Element lookup records
────────

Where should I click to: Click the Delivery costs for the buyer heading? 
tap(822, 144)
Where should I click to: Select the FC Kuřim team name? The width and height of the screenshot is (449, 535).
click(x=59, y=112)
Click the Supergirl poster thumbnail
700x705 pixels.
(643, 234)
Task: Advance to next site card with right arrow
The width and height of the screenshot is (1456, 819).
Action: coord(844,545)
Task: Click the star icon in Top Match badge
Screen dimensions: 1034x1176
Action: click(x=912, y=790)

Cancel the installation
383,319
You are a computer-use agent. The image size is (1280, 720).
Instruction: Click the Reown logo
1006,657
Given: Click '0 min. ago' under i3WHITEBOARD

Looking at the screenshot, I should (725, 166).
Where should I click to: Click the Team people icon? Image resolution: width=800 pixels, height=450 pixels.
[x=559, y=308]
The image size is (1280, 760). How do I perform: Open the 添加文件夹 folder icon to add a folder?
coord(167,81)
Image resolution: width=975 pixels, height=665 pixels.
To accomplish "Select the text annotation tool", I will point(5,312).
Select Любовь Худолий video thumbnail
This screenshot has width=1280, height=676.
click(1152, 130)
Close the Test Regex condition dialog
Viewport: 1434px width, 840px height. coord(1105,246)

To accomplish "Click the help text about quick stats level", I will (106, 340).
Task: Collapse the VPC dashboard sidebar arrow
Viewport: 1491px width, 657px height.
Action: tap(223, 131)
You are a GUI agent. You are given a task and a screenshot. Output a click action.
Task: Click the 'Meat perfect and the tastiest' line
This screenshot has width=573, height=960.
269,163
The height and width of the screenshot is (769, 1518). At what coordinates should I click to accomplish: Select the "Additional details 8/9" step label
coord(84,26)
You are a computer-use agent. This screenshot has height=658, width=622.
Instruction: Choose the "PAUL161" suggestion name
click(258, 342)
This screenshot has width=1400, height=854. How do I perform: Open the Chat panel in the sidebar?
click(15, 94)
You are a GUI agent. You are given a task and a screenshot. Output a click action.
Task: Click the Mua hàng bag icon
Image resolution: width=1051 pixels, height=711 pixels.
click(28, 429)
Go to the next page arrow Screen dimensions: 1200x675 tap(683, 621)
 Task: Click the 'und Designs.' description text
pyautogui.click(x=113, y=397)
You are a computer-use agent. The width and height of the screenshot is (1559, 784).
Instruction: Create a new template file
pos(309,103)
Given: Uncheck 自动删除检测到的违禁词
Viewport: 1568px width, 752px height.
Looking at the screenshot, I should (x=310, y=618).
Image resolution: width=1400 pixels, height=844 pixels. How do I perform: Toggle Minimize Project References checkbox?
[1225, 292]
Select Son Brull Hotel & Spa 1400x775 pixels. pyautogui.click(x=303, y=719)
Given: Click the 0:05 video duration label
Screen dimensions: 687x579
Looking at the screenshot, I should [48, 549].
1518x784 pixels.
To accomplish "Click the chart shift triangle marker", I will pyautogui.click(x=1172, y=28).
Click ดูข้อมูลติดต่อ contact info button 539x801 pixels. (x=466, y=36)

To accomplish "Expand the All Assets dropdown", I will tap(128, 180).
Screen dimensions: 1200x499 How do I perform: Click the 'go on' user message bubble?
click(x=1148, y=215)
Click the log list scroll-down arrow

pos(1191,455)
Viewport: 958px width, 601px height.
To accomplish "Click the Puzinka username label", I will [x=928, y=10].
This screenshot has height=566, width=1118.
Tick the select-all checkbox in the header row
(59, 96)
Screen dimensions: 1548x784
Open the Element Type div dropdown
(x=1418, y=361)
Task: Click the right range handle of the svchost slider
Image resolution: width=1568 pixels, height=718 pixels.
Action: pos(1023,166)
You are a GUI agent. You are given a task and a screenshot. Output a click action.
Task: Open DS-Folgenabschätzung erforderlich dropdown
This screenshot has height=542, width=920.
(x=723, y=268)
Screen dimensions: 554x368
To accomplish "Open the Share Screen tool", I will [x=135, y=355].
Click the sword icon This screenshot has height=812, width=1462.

────────

Reproduce every item above word for word, changing nothing.

Response to the task
Where should I click to: Click the Delivery costs for the buyer heading? 
tap(822, 144)
Where should I click to: Select the FC Kuřim team name? The width and height of the screenshot is (449, 535).
click(x=59, y=112)
Click the Supergirl poster thumbnail
700x705 pixels.
(643, 234)
Task: Advance to next site card with right arrow
The width and height of the screenshot is (1456, 819).
Action: coord(844,545)
Task: Click the star icon in Top Match badge
Screen dimensions: 1034x1176
Action: click(x=912, y=790)

Cancel the installation
383,319
You are a computer-use agent. The image size is (1280, 720).
Instruction: Click the Reown logo
1006,657
Given: Click '0 min. ago' under i3WHITEBOARD

Looking at the screenshot, I should (725, 166).
Where should I click to: Click the Team people icon? Image resolution: width=800 pixels, height=450 pixels.
[x=559, y=308]
The image size is (1280, 760). How do I perform: Open the 添加文件夹 folder icon to add a folder?
coord(167,81)
Image resolution: width=975 pixels, height=665 pixels.
To accomplish "Select the text annotation tool", I will point(5,312).
Select Любовь Худолий video thumbnail
This screenshot has width=1280, height=676.
click(1152, 130)
Close the Test Regex condition dialog
Viewport: 1434px width, 840px height. coord(1105,246)

To accomplish "Click the help text about quick stats level", I will (106, 340).
Task: Collapse the VPC dashboard sidebar arrow
Viewport: 1491px width, 657px height.
Action: tap(223, 131)
You are a GUI agent. You are given a task and a screenshot. Output a click action.
Task: Click the 'Meat perfect and the tastiest' line
This screenshot has width=573, height=960.
269,163
The height and width of the screenshot is (769, 1518). At what coordinates should I click to accomplish: Select the "Additional details 8/9" step label
coord(84,26)
You are a computer-use agent. This screenshot has height=658, width=622.
Instruction: Choose the "PAUL161" suggestion name
click(258, 342)
This screenshot has width=1400, height=854. How do I perform: Open the Chat panel in the sidebar?
click(15, 94)
You are a GUI agent. You are given a task and a screenshot. Output a click action.
Task: Click the Mua hàng bag icon
Image resolution: width=1051 pixels, height=711 pixels.
click(28, 429)
Go to the next page arrow Screen dimensions: 1200x675 tap(683, 621)
 Task: Click the 'und Designs.' description text
pyautogui.click(x=113, y=397)
You are a computer-use agent. The width and height of the screenshot is (1559, 784).
Instruction: Create a new template file
pos(309,103)
Given: Uncheck 自动删除检测到的违禁词
Viewport: 1568px width, 752px height.
Looking at the screenshot, I should (x=310, y=618).
Image resolution: width=1400 pixels, height=844 pixels. How do I perform: Toggle Minimize Project References checkbox?
[1225, 292]
Select Son Brull Hotel & Spa 1400x775 pixels. pyautogui.click(x=303, y=719)
Given: Click the 0:05 video duration label
Screen dimensions: 687x579
Looking at the screenshot, I should [48, 549].
1518x784 pixels.
To accomplish "Click the chart shift triangle marker", I will pyautogui.click(x=1172, y=28).
Click ดูข้อมูลติดต่อ contact info button 539x801 pixels. (x=466, y=36)

To accomplish "Expand the All Assets dropdown", I will tap(128, 180).
Screen dimensions: 1200x499 How do I perform: Click the 'go on' user message bubble?
click(x=1148, y=215)
Click the log list scroll-down arrow

pos(1191,455)
Viewport: 958px width, 601px height.
To accomplish "Click the Puzinka username label", I will [x=928, y=10].
This screenshot has height=566, width=1118.
Tick the select-all checkbox in the header row
(59, 96)
Screen dimensions: 1548x784
Open the Element Type div dropdown
(x=1418, y=361)
Task: Click the right range handle of the svchost slider
Image resolution: width=1568 pixels, height=718 pixels.
Action: pos(1023,166)
You are a GUI agent. You are given a task and a screenshot. Output a click action.
Task: Open DS-Folgenabschätzung erforderlich dropdown
This screenshot has height=542, width=920.
(x=723, y=268)
Screen dimensions: 554x368
To accomplish "Open the Share Screen tool", I will [x=135, y=355].
Click the sword icon This screenshot has height=812, width=1462.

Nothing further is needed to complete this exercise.